The EAT has confirmed that the dismissal of an associate director at JJB Sports was fair despite the absence of any consultation or warning over the appointment of his replacement. Given that that overall standard is that of a reasonable employer, it has always been clear that such a decision is theoretically possible, but since the famous Polkey decision 25 years ago examples of fair but consultation-free dismissals have been thin on the ground.

While the EAT said that a tribunal does not need to label the circumstances it takes into account as exceptional before finding this kind of dismissal fair, it added that “this was, in truth, a case far from the ordinary case of redundancy selection”. The employer was on the brink of administration when it made the decision to restructure its senior management team. The claimant had risen through the ranks to head of payroll and HR, but without any formal HR qualifications. His replacement had extensive HR qualifications and was to sit on a new operating board. In these circumstances the employment tribunal decided that the JJB had not acted unreasonably in proceeding with the re-structuring without consulting with the claimant or giving him the opportunity to apply for the new post, a decision which was endorsed by the EAT.
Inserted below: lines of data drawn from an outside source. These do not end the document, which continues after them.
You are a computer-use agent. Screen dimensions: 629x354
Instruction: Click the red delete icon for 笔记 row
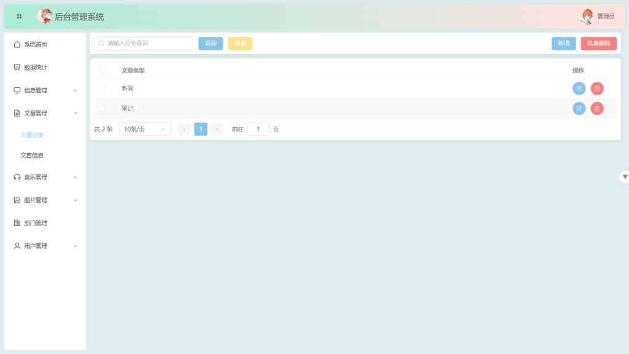point(597,109)
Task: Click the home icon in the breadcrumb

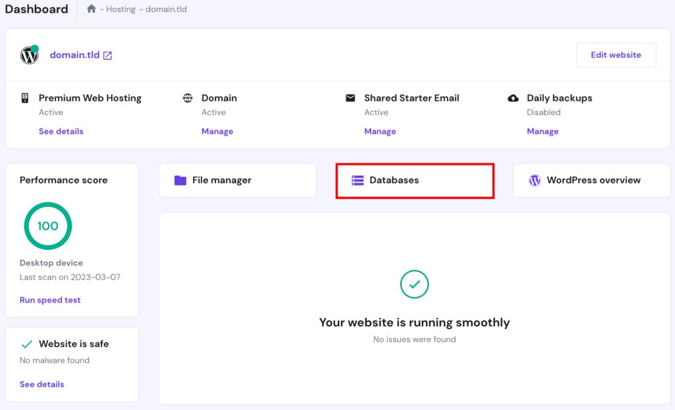Action: 92,9
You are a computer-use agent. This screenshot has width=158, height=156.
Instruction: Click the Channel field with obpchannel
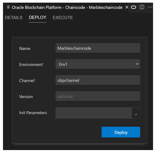[98, 80]
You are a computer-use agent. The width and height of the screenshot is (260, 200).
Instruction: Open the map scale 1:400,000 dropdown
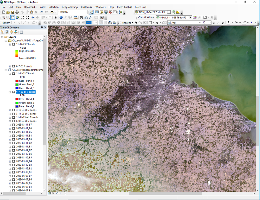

It is possible that the outcome would have been different if the claimant had focused on the employer’s failure to consult him about other alternative positions, rather than on the injustice of not giving him a chance to compete for the top job. In any case the employer would presumably have been advised that proceeding in the way it did would result in a high risk of an unfair dismissal claim. The decision could have gone either way, and it would be a mistake to see it as a green light for failing to consult in a business re-organisation, even if the employer believes that the employees at risk of redundancy would have little chance of being selected for a post in the new structure.